The department did not disclose its request to the Union Square Alliance until Monday, after The Standard asked about it.
This would not be the first time outrage over a police killing spurred police to request live-monitoring.
In 2020, the EFF and the American Civil Liberties Union of Northern California sued San Francisco alleging that police broke a law restricting the use of new surveillance technologies by live-monitoring footage of Union Square after protests over the killing of George Floyd were followed by widespread looting.
While a judge ruled against the EFF and ACLU, the ruling is under appeal.
After those legal troubles, police went to the Board of Supervisors and got rules passed allowing it to live-monitor cameras for specific reasons.
Police asked the Union Square Alliance for permission to live-monitor cameras on Jan. 27 in response to planned protests over the City of Memphis releasing video footage showing its officers beating Nichols.

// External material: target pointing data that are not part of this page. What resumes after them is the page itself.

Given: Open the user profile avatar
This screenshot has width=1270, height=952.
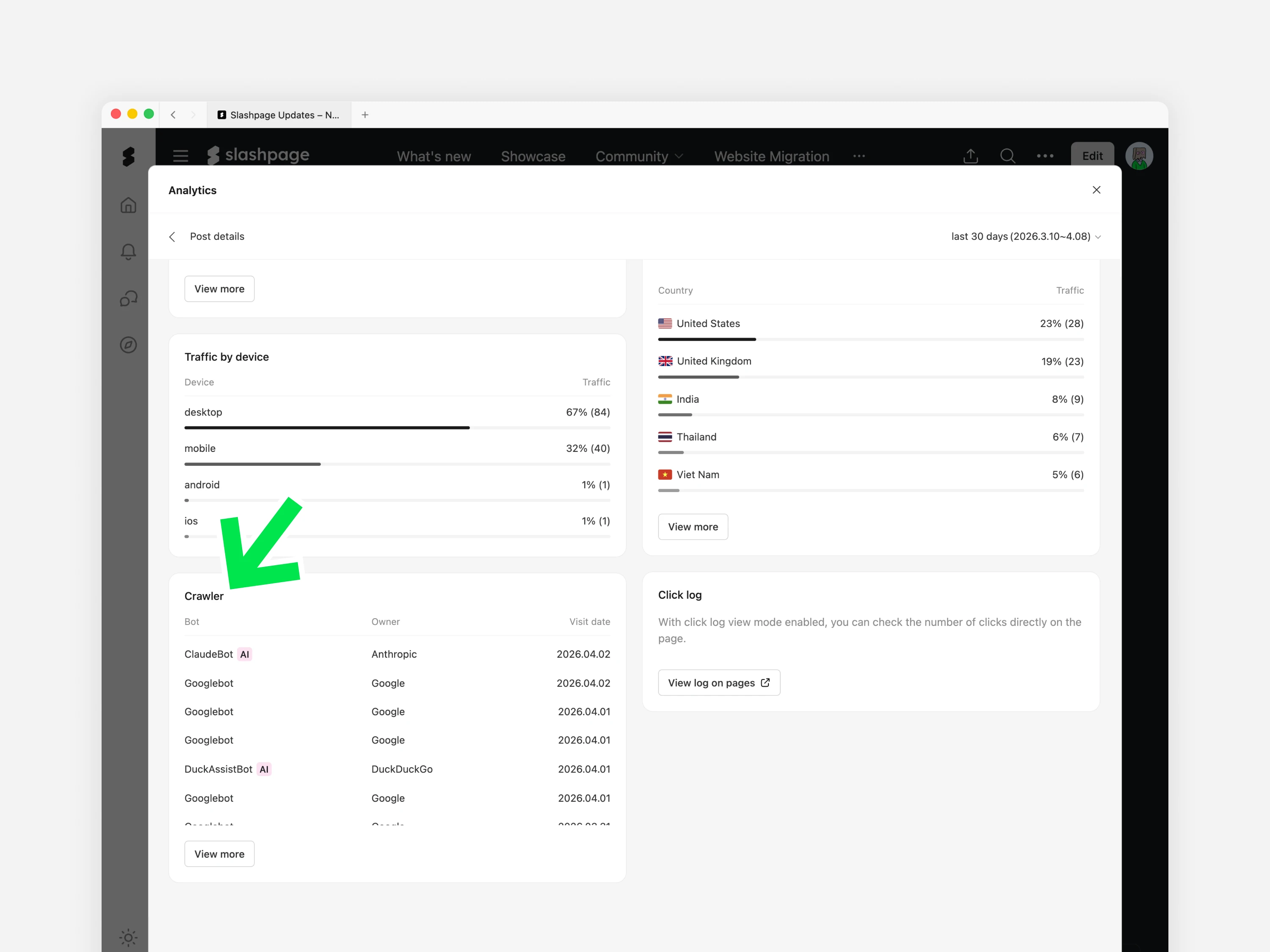Looking at the screenshot, I should point(1139,156).
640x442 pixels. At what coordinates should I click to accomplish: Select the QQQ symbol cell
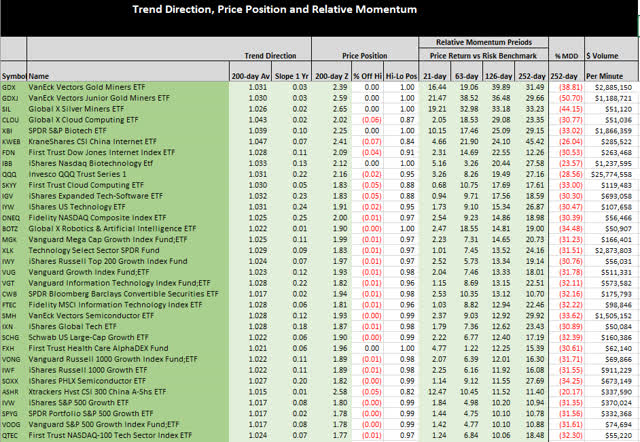[x=14, y=173]
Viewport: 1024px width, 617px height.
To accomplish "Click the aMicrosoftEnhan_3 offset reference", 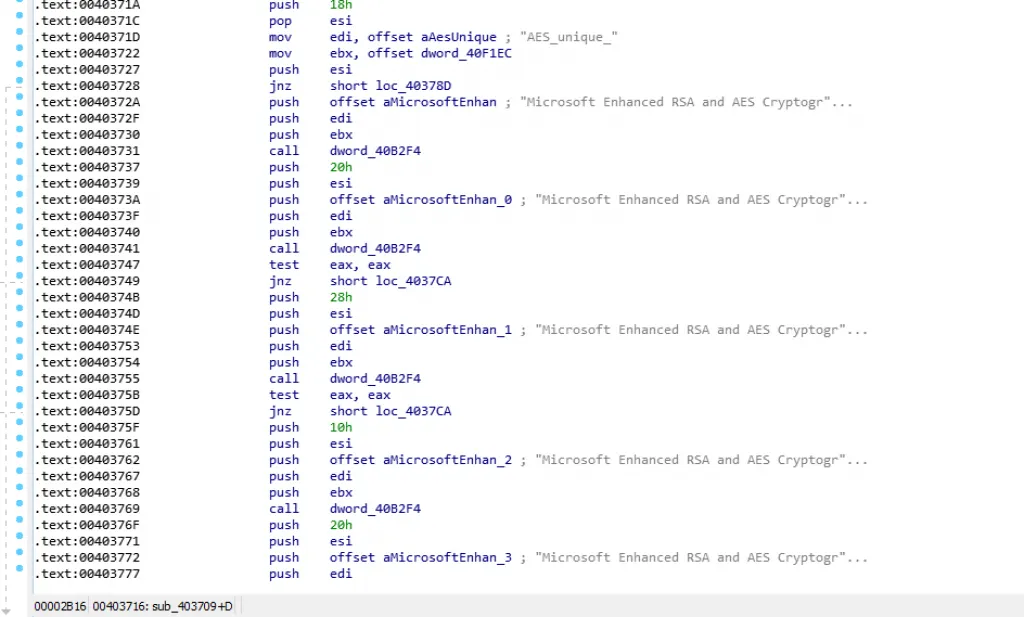I will click(447, 558).
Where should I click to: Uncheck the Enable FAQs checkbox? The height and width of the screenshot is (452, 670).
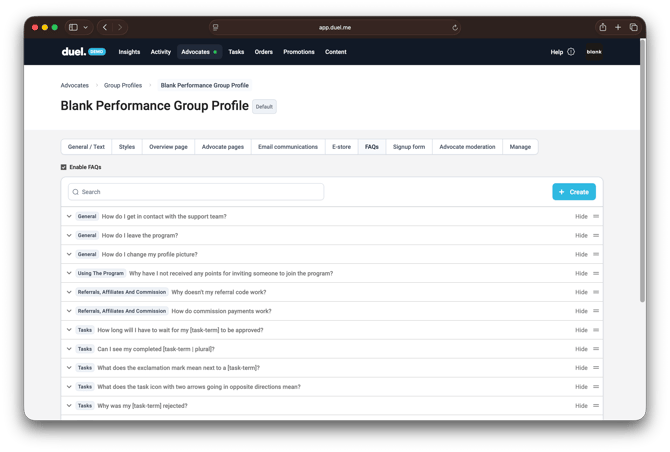64,167

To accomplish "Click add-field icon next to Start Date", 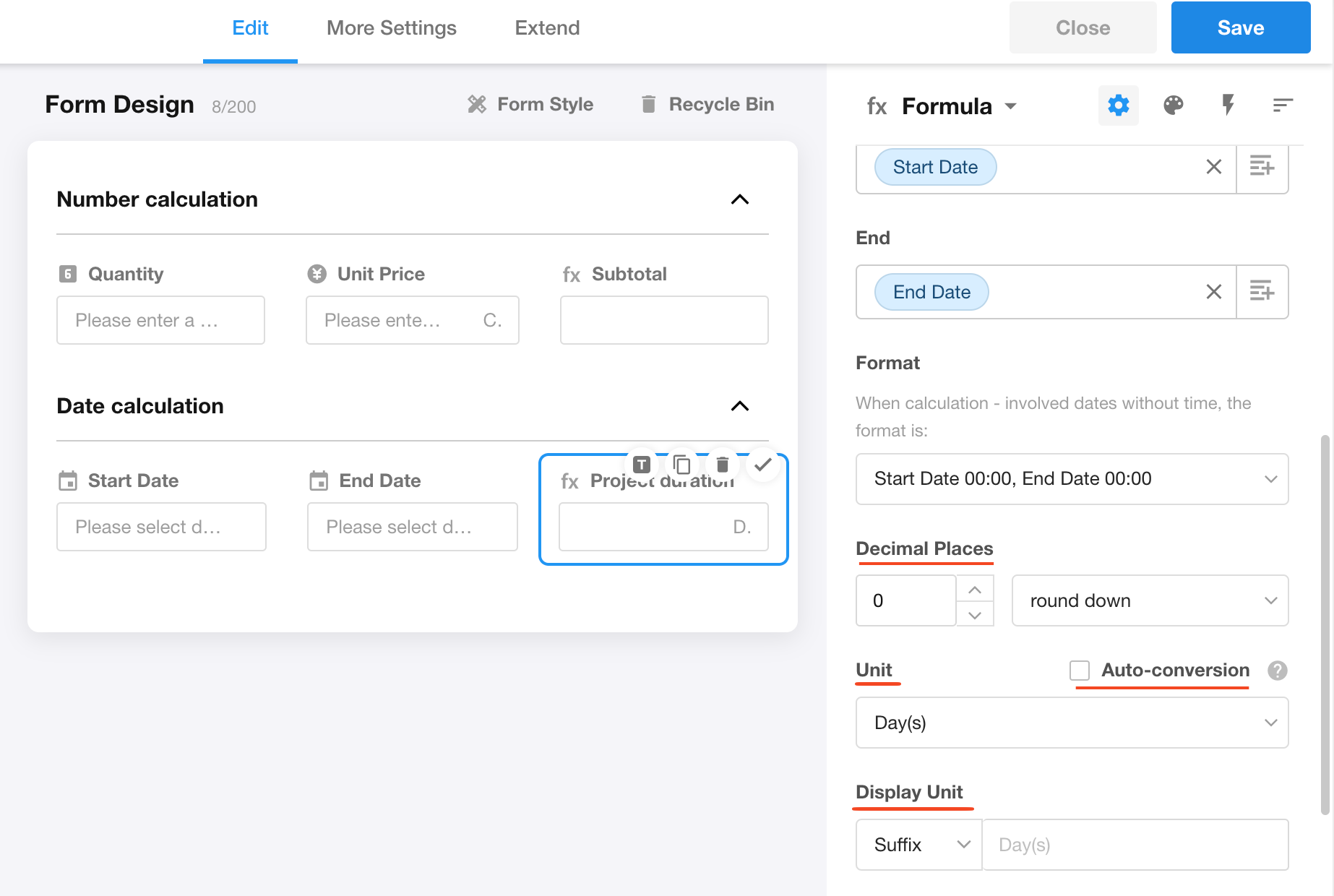I will pyautogui.click(x=1262, y=167).
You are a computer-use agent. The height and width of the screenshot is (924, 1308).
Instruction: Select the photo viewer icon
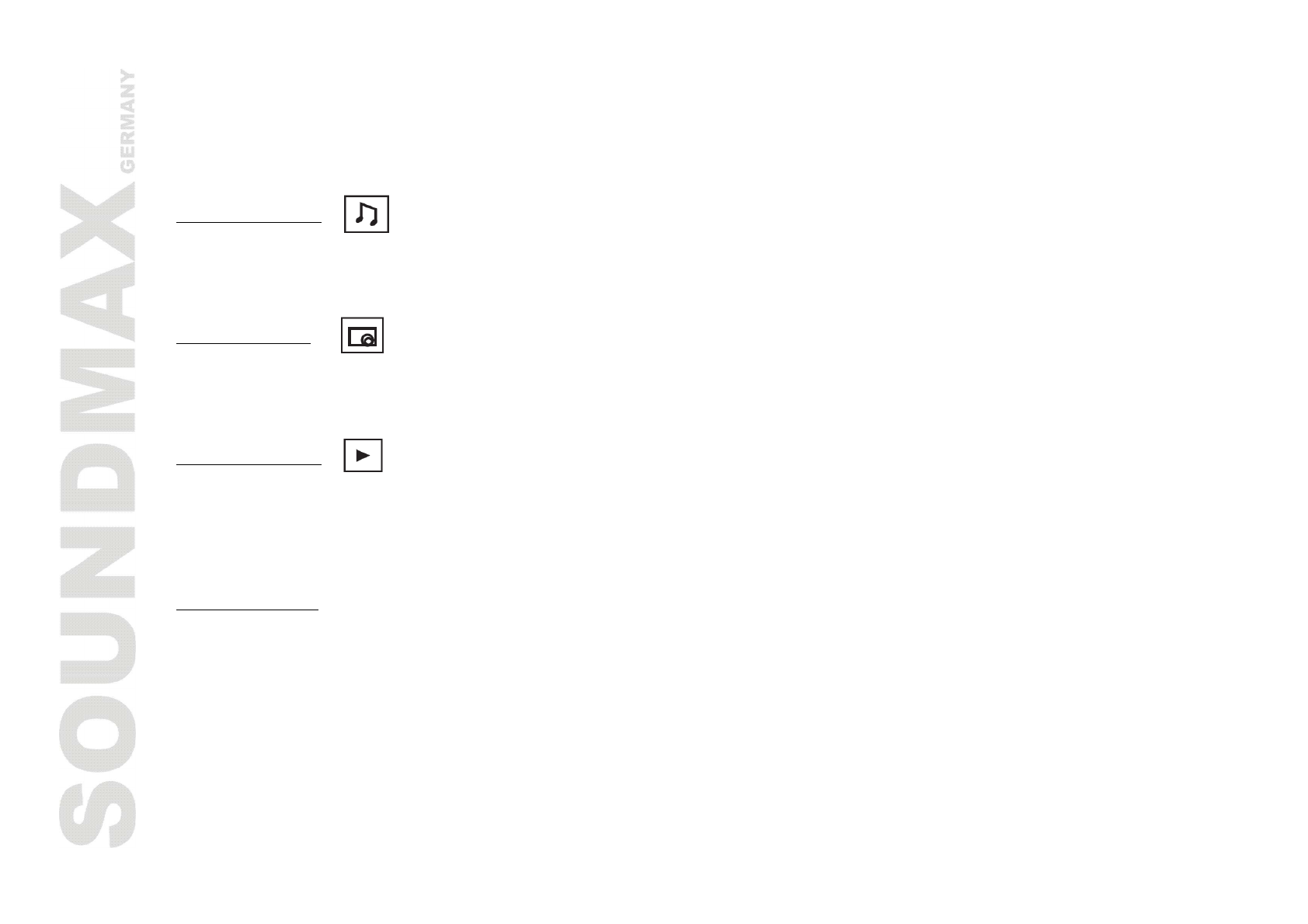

“The use of live monitoring will allow SFPD to prevent potential felony vandalism and major looting and crimes that are generally associated with the civil unrest as seen in previous events,” a police commander wrote in the request. “This will allow SFPD situational awareness to re-deploy the necessary resources.”
The Union Square Alliance approved the request “in the interest of protecting the safety of the members of the public,” the records show.
The Union Square Alliance is a community benefit district that provides public safety and other services for the shopping area, and also operates a large network of privately funded surveillance cameras.
A Union Square Alliance spokesperson said Monday that both the group and the police followed the rules for approving the live-monitoring. However, the group said police did not view the footage because the protest “didn’t rise to the level of something for which viewing would be needed.”
News clips show only a small group of people marched up Market Street holding signs protesting police violence.
“At no time did we use live-monitoring on that date during anticipated civil unrest surrounding the death of Tyre Nichols," a police spokesperson said.
Board of Supervisors President Aaron Peskin, who passed the law restricting the use of new surveillance technologies, said he would be concerned if police used live-surveillance during the protest, but gave police credit for not moving forward with viewing the footage in real time.
“That shows me that there is some level of mature judgment,” he said.